§ PROBLEM REQUIREMENTS
Rewrite every one of the entries below so that "computer-use agent" becomes "screen automation agent" and nothing else changes.

§ INFORMATION SUPPLIED
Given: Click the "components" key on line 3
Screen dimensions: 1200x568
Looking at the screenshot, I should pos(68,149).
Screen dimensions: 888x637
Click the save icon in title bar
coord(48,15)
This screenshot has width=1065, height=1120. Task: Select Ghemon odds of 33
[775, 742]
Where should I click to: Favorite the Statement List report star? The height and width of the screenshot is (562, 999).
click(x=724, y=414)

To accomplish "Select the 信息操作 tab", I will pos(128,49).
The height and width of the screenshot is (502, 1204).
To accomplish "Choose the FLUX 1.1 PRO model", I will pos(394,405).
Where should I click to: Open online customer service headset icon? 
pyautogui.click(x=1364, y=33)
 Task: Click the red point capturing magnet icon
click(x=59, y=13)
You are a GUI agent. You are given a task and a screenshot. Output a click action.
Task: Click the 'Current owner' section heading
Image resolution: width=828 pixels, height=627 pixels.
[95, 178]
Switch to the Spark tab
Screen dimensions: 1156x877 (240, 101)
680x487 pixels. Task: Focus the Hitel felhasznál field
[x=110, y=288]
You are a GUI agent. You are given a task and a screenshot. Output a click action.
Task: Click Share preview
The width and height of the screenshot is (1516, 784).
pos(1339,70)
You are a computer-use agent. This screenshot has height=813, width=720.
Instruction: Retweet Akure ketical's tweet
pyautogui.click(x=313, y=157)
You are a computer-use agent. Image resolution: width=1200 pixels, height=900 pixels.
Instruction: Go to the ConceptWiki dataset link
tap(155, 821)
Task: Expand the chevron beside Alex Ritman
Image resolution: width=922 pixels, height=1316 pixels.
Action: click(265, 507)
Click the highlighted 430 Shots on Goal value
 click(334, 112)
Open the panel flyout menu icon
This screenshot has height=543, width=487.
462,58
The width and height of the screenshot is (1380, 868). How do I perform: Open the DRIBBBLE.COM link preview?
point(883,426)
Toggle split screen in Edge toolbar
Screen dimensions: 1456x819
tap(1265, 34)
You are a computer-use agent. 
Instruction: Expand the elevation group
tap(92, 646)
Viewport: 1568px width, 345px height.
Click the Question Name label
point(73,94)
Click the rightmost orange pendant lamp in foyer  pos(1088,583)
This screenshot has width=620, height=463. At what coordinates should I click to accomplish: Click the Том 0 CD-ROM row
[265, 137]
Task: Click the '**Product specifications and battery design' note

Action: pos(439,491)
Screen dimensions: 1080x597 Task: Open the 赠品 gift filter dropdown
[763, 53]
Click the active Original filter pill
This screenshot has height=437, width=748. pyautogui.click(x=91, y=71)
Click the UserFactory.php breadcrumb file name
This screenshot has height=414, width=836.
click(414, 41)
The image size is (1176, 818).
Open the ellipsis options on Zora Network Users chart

§ WRITTEN RESPONSE
Given: Click the "components" key on line 3
Screen dimensions: 1200x568
Looking at the screenshot, I should pos(68,149).
Screen dimensions: 888x637
Click the save icon in title bar
coord(48,15)
This screenshot has width=1065, height=1120. Task: Select Ghemon odds of 33
[775, 742]
Where should I click to: Favorite the Statement List report star? The height and width of the screenshot is (562, 999).
click(x=724, y=414)

To accomplish "Select the 信息操作 tab", I will pos(128,49).
The height and width of the screenshot is (502, 1204).
To accomplish "Choose the FLUX 1.1 PRO model", I will pos(394,405).
Where should I click to: Open online customer service headset icon? 
pyautogui.click(x=1364, y=33)
 Task: Click the red point capturing magnet icon
click(x=59, y=13)
You are a GUI agent. You are given a task and a screenshot. Output a click action.
Task: Click the 'Current owner' section heading
Image resolution: width=828 pixels, height=627 pixels.
[95, 178]
Switch to the Spark tab
Screen dimensions: 1156x877 (240, 101)
680x487 pixels. Task: Focus the Hitel felhasznál field
[x=110, y=288]
You are a GUI agent. You are given a task and a screenshot. Output a click action.
Task: Click Share preview
The width and height of the screenshot is (1516, 784).
pos(1339,70)
You are a screen automation agent. This screenshot has height=813, width=720.
Instruction: Retweet Akure ketical's tweet
pyautogui.click(x=313, y=157)
You are a screen automation agent. Image resolution: width=1200 pixels, height=900 pixels.
Instruction: Go to the ConceptWiki dataset link
tap(155, 821)
Task: Expand the chevron beside Alex Ritman
Image resolution: width=922 pixels, height=1316 pixels.
Action: click(265, 507)
Click the highlighted 430 Shots on Goal value
 click(334, 112)
Open the panel flyout menu icon
This screenshot has height=543, width=487.
462,58
The width and height of the screenshot is (1380, 868). How do I perform: Open the DRIBBBLE.COM link preview?
point(883,426)
Toggle split screen in Edge toolbar
Screen dimensions: 1456x819
tap(1265, 34)
You are a screen automation agent. 
Instruction: Expand the elevation group
tap(92, 646)
Viewport: 1568px width, 345px height.
Click the Question Name label
point(73,94)
Click the rightmost orange pendant lamp in foyer  pos(1088,583)
This screenshot has width=620, height=463. At what coordinates should I click to accomplish: Click the Том 0 CD-ROM row
[265, 137]
Task: Click the '**Product specifications and battery design' note

Action: pos(439,491)
Screen dimensions: 1080x597 Task: Open the 赠品 gift filter dropdown
[763, 53]
Click the active Original filter pill
This screenshot has height=437, width=748. pyautogui.click(x=91, y=71)
Click the UserFactory.php breadcrumb file name
This screenshot has height=414, width=836.
click(414, 41)
The image size is (1176, 818).
Open the ellipsis options on Zora Network Users chart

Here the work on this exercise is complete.